* What you are asked to do *
Find, in the records below, the line that contains "You are a computer-use agent." and the line that contains "Task: Click the Cost Centre input field". Copy those two lines and everything between them exactly, but not the pictures.

* Entries supplied *

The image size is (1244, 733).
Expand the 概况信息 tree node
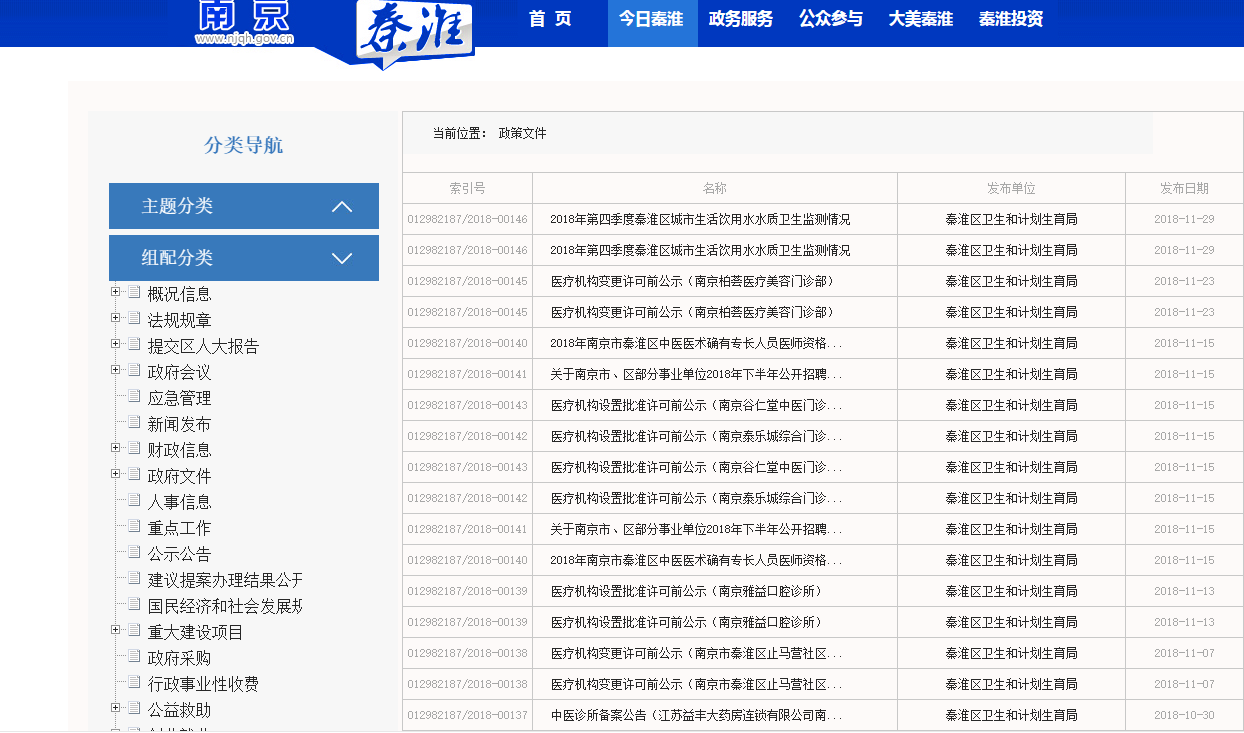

--

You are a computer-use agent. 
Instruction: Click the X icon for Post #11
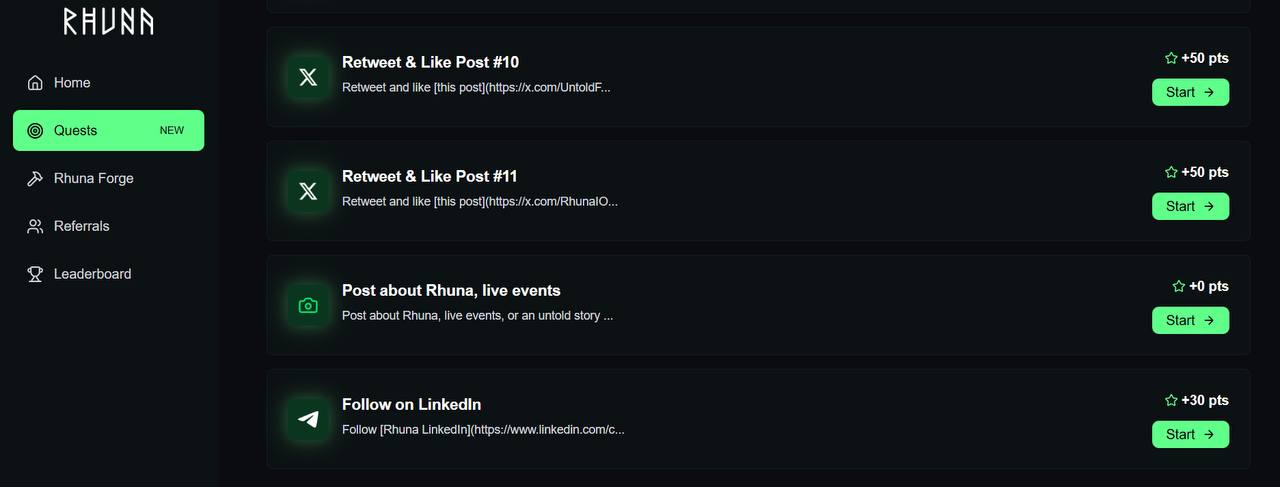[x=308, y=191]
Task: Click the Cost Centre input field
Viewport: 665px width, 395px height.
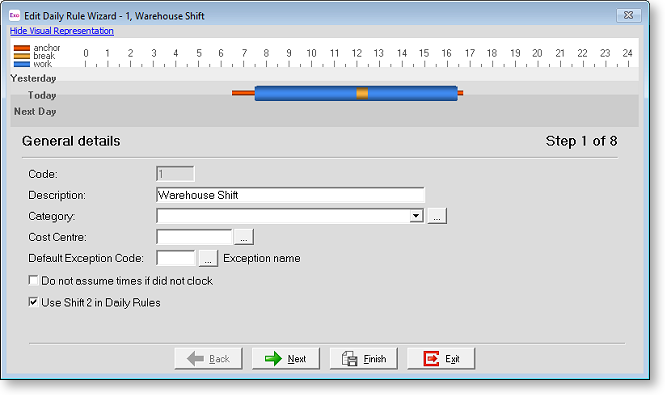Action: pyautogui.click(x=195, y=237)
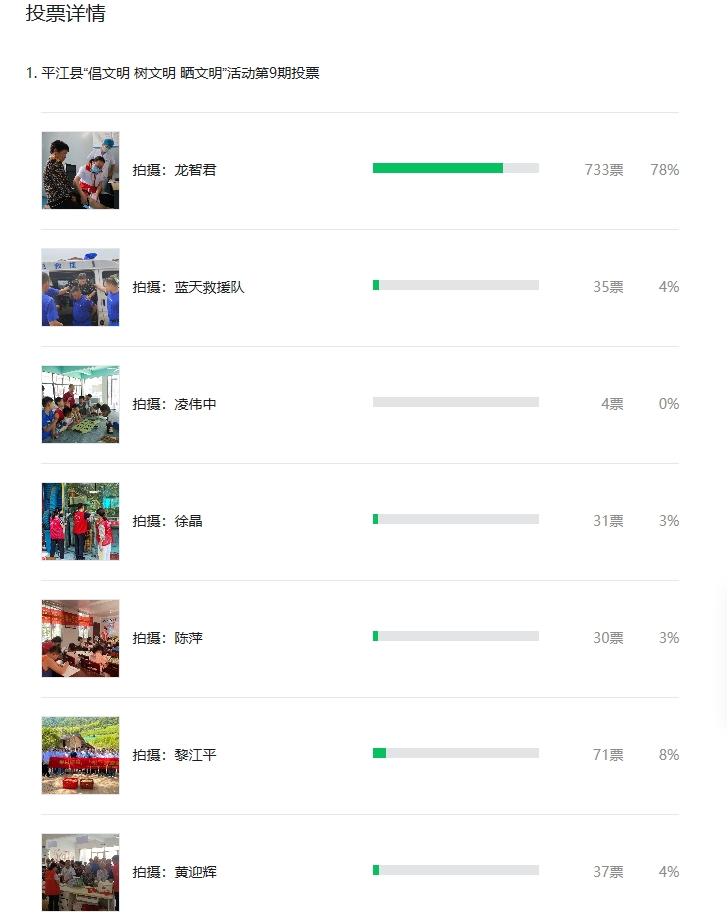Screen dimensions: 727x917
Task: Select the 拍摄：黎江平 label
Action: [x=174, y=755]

* Your response *
You are a computer-use agent. 
Instruction: Click the X icon for Post #11
[x=308, y=191]
Task: Click the Cost Centre input field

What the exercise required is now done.